**STATED GOAL 1:** Rewrite the paragraph of the court opinion below that begins "The incident giving rise to these charges" as a short bulleted list, keeping its main facts.
**STATED GOAL 2:** Retype the stretch of the court opinion below from "On appeal from" through "which we reverse.".
**STATED GOAL 3:**
Answer these questions using the court opinion below.
(a) On what date was the defendant sentenced?
(b) To which route did Ramos ask the officer for directions?
(c) Where did Hannam see the Corona beer bottle cap?

**PROVIDED TEXT:**
>>

August 6, 2007
STATE OF NEW JERSEY, PLAINTIFF-RESPONDENT,
VINCENT SALZILLO, DEFENDANT-APPELLANT.
On appeal from the Superior Court of New Jersey, Law Division, Sussex County, Indictment No. 05-05-00185-1.
NOT FOR PUBLICATION WITHOUT THE APPROVAL OF THE APPELLATE DIVISION
Argued June 26, 2007
Before Judges Parker and Seltzer.
After denial of his suppression motion, defendant Vincent Salzillo entered a plea of guilty to second degree possession of a controlled dangerous substance (CDS) with intent to distribute, N.J.S.A. 2C:35-5b(2). He was sentenced on September 7, 2006 to a term of seven years,*fn1 a six-month suspension of his driving privileges and the usual fines and penalties. This appeal focuses on the denial of defendant's motion to suppress, which we reverse.
The incident giving rise to these charges occurred on August 13, 2004, when defendant was a passenger in an automobile with out-of-state license plates operated by David Ramos.*fn2 While Ramos was driving north on Route 15 in Sparta Township at approximately 1:00 in the afternoon, Sparta Police Officer Keith Hannam was driving southbound. Hannam made a U-turn through the median to head north. As Hannam headed north in the left lane, traffic in front of him moved to the right lane. When Hannam approached the Ramos vehicle, it also moved to the right but failed to signal. Hannam pulled the vehicle over and indicated that in addition to Ramos's failure to signal, his license plate could not be read because it had a dirty plastic cover.
When Hannam first approached the car, he noticed a "heavy odor of alcoholic beverage coming out of the vehicle." Hannam asked for Ramos's credentials and Ramos appeared nervous, his hands were shaking and he initially produced only his driver's license. Ramos then picked up a map and asked the officer for directions to Route 206. After Ramos produced his registration and insurance card, Hannam asked him to get out of the car to look at the dirty license plate. As Ramos was getting out of the car, Hannam noticed a Corona beer bottle cap on the driver's seat. Meanwhile, defendant remained in the front passenger seat.

<<

**DATA EXCERPT:**
>>

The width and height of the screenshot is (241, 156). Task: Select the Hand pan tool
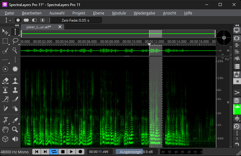click(x=5, y=130)
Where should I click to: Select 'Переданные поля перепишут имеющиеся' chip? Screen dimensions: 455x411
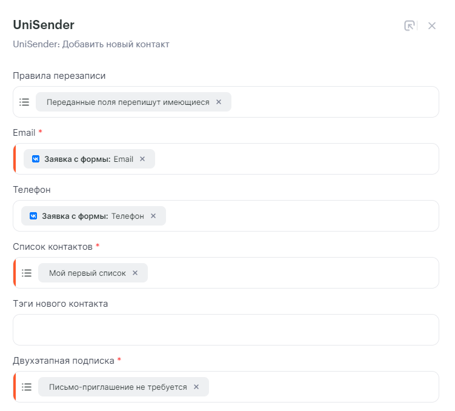(128, 102)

<<

**FINAL RESULT 1:**
- On August 13, 2004, at about 1:00 p.m., the defendant was a passenger in a car with out-of-state plates driven by David Ramos, heading north on Route 15 in Sparta Township.
- Sparta Police Officer Keith Hannam, driving south, made a U-turn through the median to head north.
- As Hannam drove north in the left lane, traffic ahead moved to the right lane. The Ramos car also moved right but did not signal.
- Hannam pulled the car over for the missing signal. He also said the license plate could not be read because of a dirty plastic cover.

**FINAL RESULT 2:**
On appeal from the Superior Court of New Jersey, Law Division, Sussex County, Indictment No. 05-05-00185-1.
NOT FOR PUBLICATION WITHOUT THE APPROVAL OF THE APPELLATE DIVISION
Argued June 26, 2007
Before Judges Parker and Seltzer.
After denial of his suppression motion, defendant Vincent Salzillo entered a plea of guilty to second degree possession of a controlled dangerous substance (CDS) with intent to distribute, N.J.S.A. 2C:35-5b(2). He was sentenced on September 7, 2006 to a term of seven years,*fn1 a six-month suspension of his driving privileges and the usual fines and penalties. This appeal focuses on the denial of defendant's motion to suppress, which we reverse.

**FINAL RESULT 3:**
(a) September 7, 2006
(b) Route 206
(c) On the driver's seat